Amaravati: Tipplers in Andhra Pradesh, inaccessible to liquor for different reasons, invented a new route at times of the coronavirus pandemic in Andhra Pradesh. In a desperate bid to get high, they found a substitute in hand sanitizers for liquor at the expense of their precious lives. The police are clueless on how sanitizer consumption proved to be fatal for several people across the state.

Four persons in Tirupati on Friday died after consuming hand sanitizers. In a similar way 13 persons lost their lives in Kurichedu of Prakasam district a week ago.

Reports suggest that the tipplers mix sanitizer with either soft drink or water and consumed it as they were out of reach liquor economically.

Prakasam district Superintendent of Police Siddharth Kaushal told reporters that the police could not establish the accurate causative factors without receiving post-mortem reports. Alarmed by a series of deaths, the government went in an overdrive by conducting surprise raids on medical shops accused of selling spurious hand sanitizers in different parts of the state.

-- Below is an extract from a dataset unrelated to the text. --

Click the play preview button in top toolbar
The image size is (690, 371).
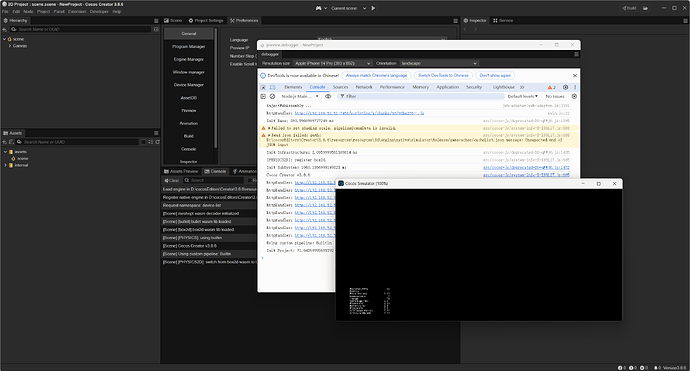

Hand sanitizers are made with the combination of spirit and glycerin. Higher the content of spirit, more the intoxication levels for the consumers. “Even if sanitizers made with the two ingredients are consumed, the spirit is not such harmful to take the lives of consumers. Fatalities happen only when harmful chemicals are used in the process of making sanitizers,” says KPN Satyanaprasad, a medical practitioner based in West Godavari’s Bhimavaram.

Price hike 

The opposition parties blamed the government’s “flawed” liquor policy for the incidence of sanitizer deaths. The YSR Congress government increased the retail prices of liquor products of all brands by 75 percent with a claim to achieve twin objectives—discouraging liquor consumption and net additional revenue. Before the price hike the state used to get Rs 12,000 crore annually in the form of excise duties. The government planned to take the revenue targets up to Rs 20,000crore by increasing the prices of liquor products.

CPI (M) state secretary Ch. Babu Rao said the government failed to achieve the desired objectives by increasing the prices. Liquor with low rates is getting smuggled from the neighbouring Tamil Nadu and Telangana, making a dent in the state’s revenues. In addition, boot legging has become rampant, Rao said. Guzzlers even resorted to consume sanitizer due to their inability to buy liquor with higher prices, he said. When consumption of sanitizer took the lives of 17 people in Tirupati and Kurichedu, at least 40-50 people lost their lives in a similar way in the last four months in different parts of the state, unofficial reports said.

Family incomes fell drastically as an effect of the pandemic crippling the economy. With no adequate money on hand to buy high-cost liquor, the poor tipplers allegedly have taken to hand sanitizers.

Jagan aims for prohibition 

Dr Satyaprasad recalled consumption of syrups blended with spirit by tipplers during the days of prohibition slapped by NTR government in 1994. Syrups with 30 percent of spirit flooded the medical stores and alcoholics purchased it in the guise of patients. Licenses of several medical shops found selling syrups with high content of spirit were cancelled after raids conducted by the prohibition committees.

Jaganmohan Reddy’s YSR Congress’ delivered an election promise to reintroduce total prohibition in the first three years after it came to power. Increasing the prices of liquor products, eliminating private traders from the business of retail sales and downsizing the number of outlets are a part of the government’s bigger plans for prohibition in phased manners. However, the opposition TDP alleged that the government’s new liquor policy gave scope for an unholy alliance between the liquor manufacturing companies and the top guns in the government leading to a deep-rooted scam.